Reproduce exactly the lines from the one that holds "You are a computer-use" through the last line of the entries, both ends included, but not the pictures.

○ ○ ○ ○ ○ ○ ○

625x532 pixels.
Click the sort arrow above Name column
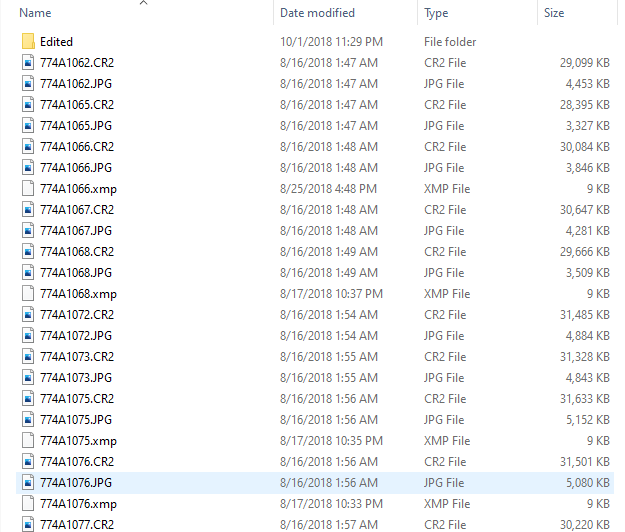143,3
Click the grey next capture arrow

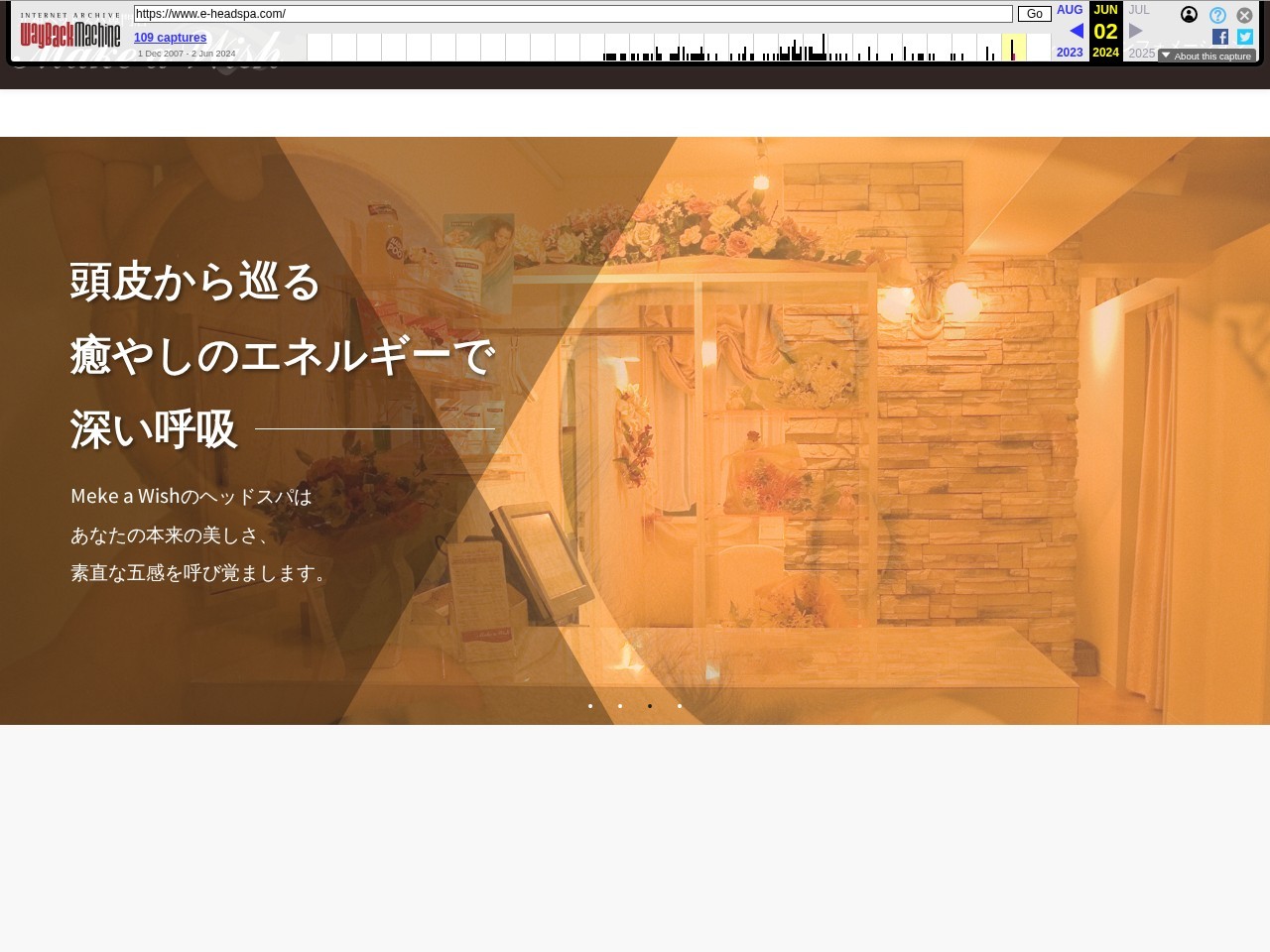tap(1136, 31)
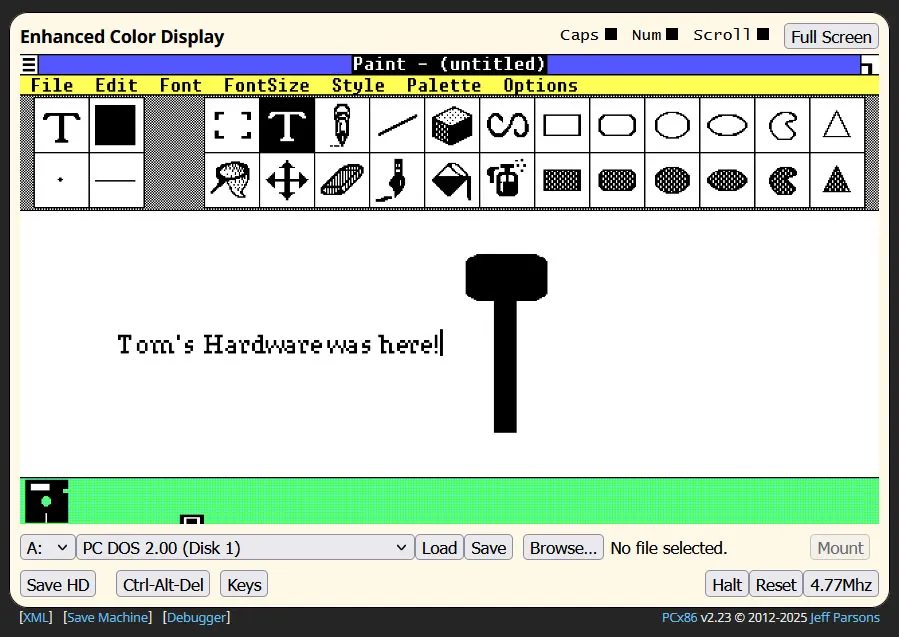Select the Paint bucket fill tool
Image resolution: width=899 pixels, height=637 pixels.
pyautogui.click(x=452, y=180)
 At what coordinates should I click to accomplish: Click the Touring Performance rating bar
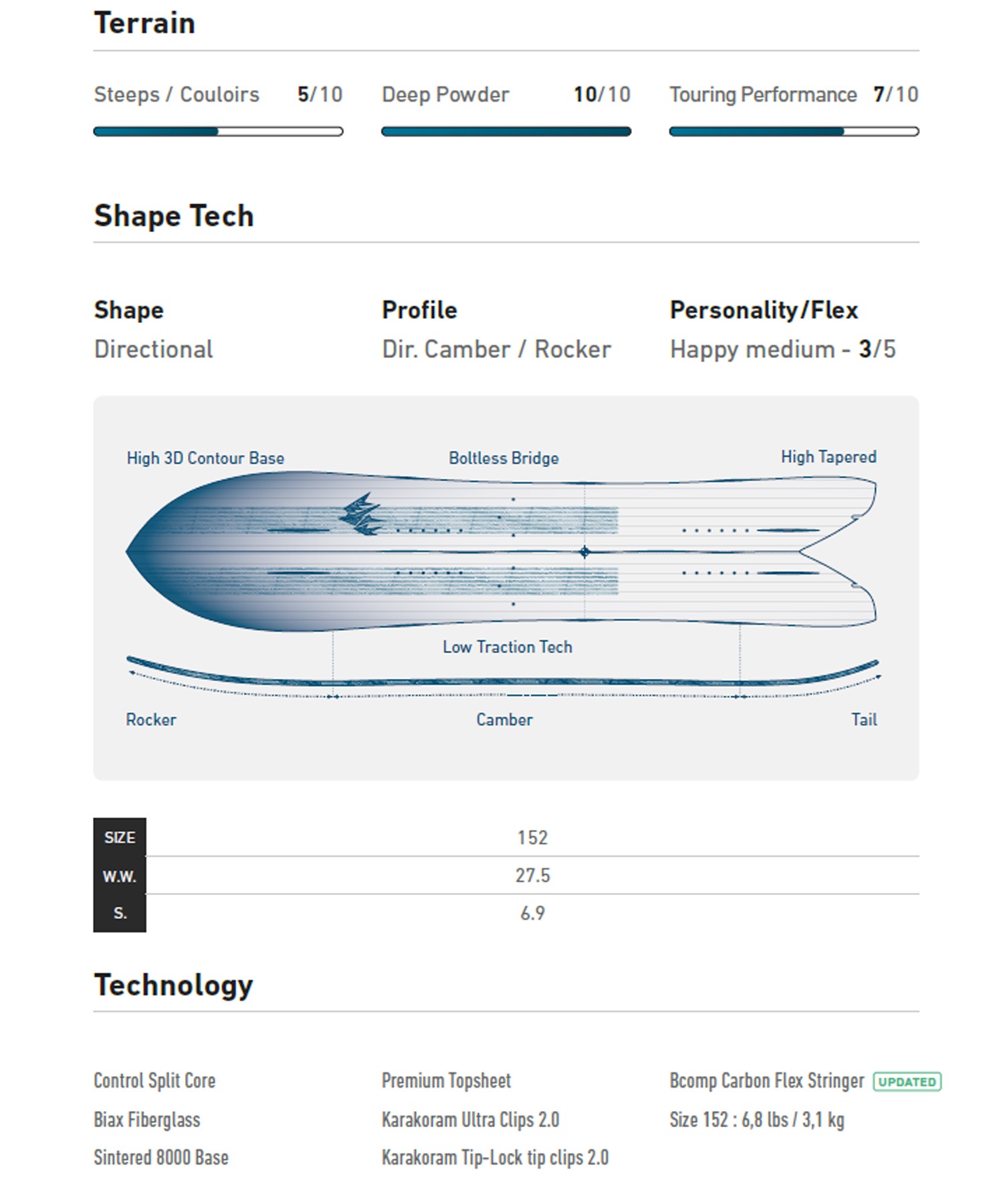[794, 132]
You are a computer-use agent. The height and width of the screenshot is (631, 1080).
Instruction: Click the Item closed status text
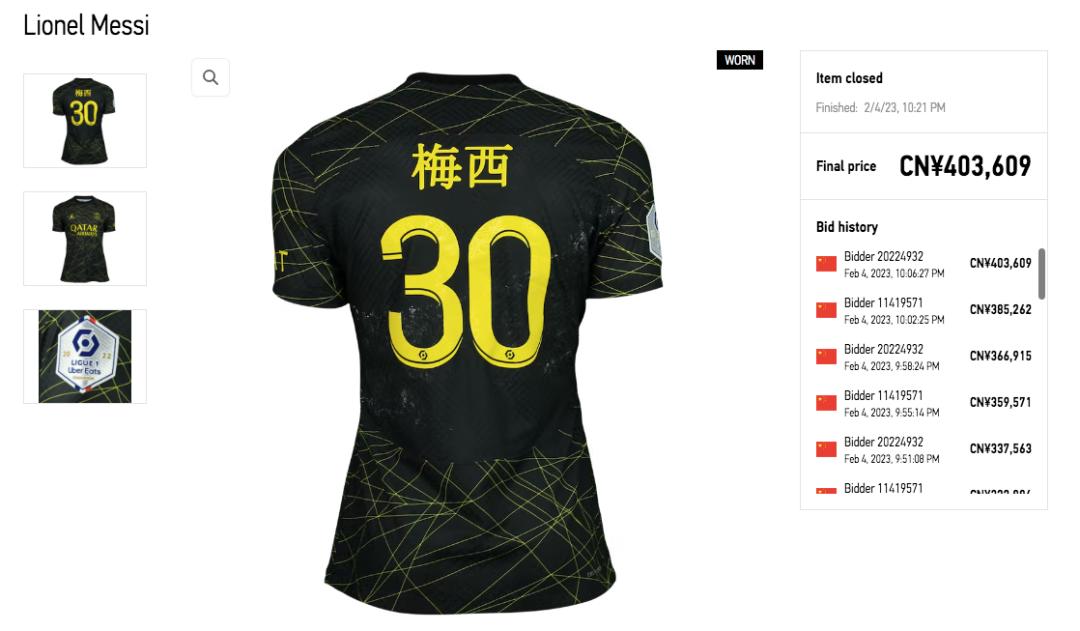(849, 78)
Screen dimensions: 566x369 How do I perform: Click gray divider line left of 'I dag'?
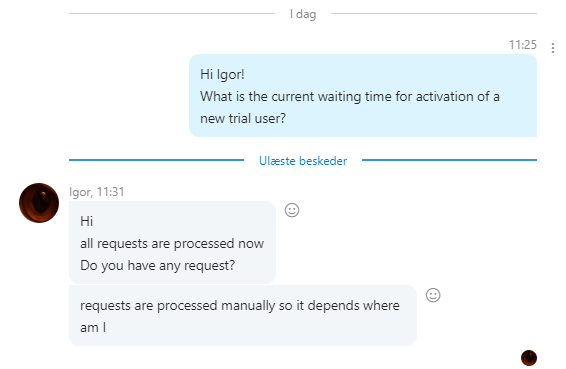coord(172,14)

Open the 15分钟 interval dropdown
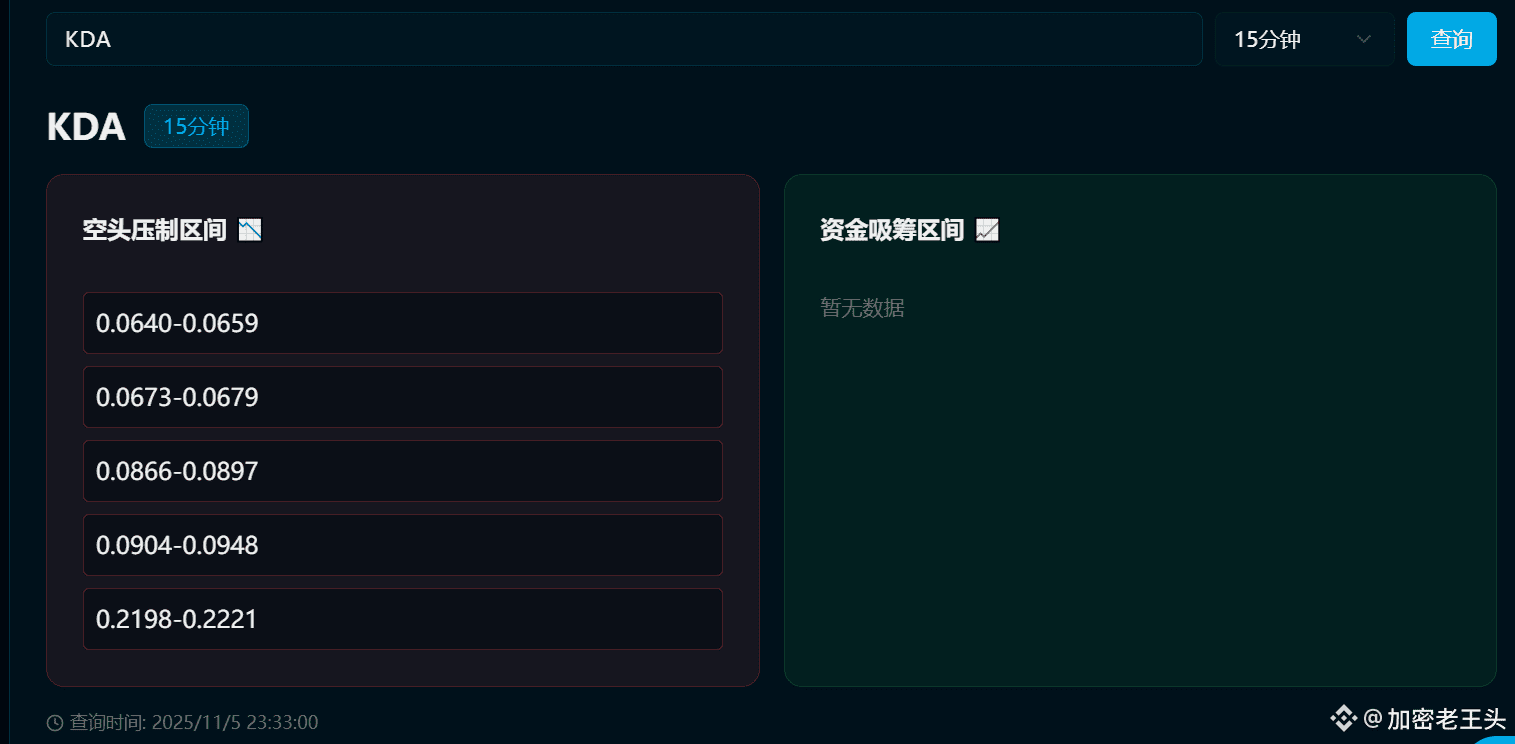coord(1304,39)
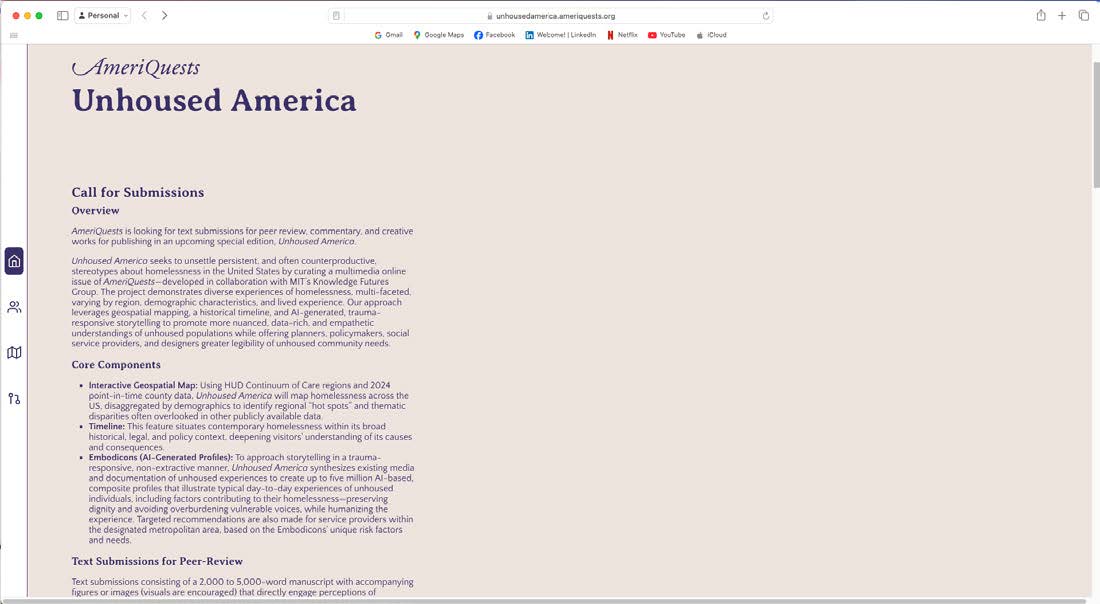1100x604 pixels.
Task: Open the Netflix bookmark
Action: 622,35
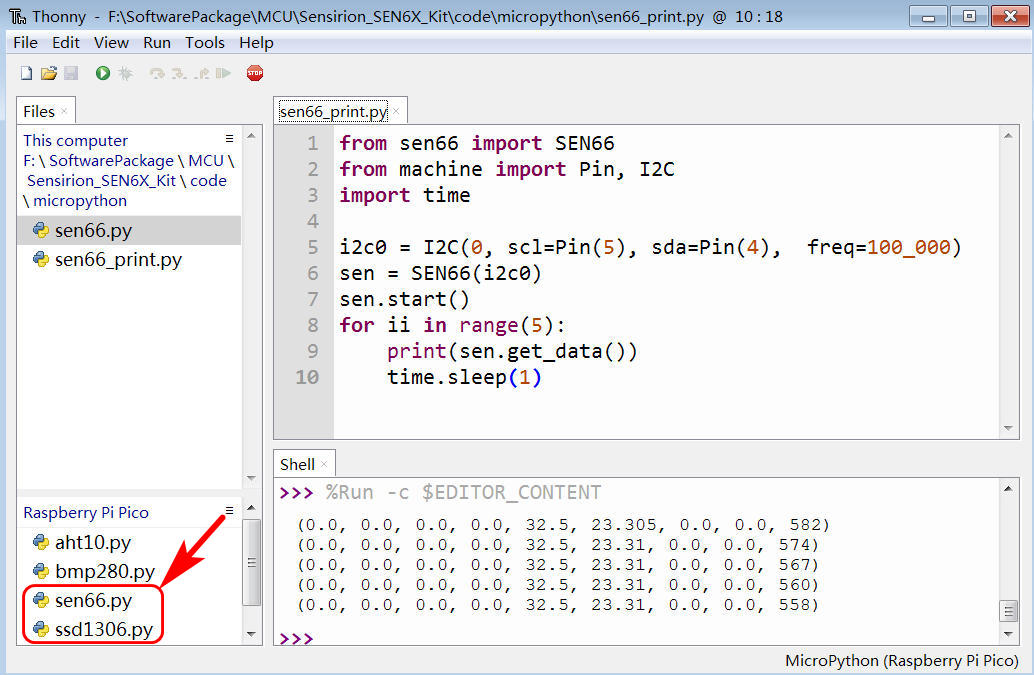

○ ○ ○ ○ ○ ○ ○

EXPECTED ANSWER -
You are a computer-use agent. The height and width of the screenshot is (631, 1080).
Instruction: Click the Item closed status text
(849, 78)
Screen dimensions: 566x369 How do I perform: Click gray divider line left of 'I dag'?
coord(172,14)

Open the 15分钟 interval dropdown
coord(1304,39)
1100x604 pixels.
Task: Open the Netflix bookmark
Action: 622,35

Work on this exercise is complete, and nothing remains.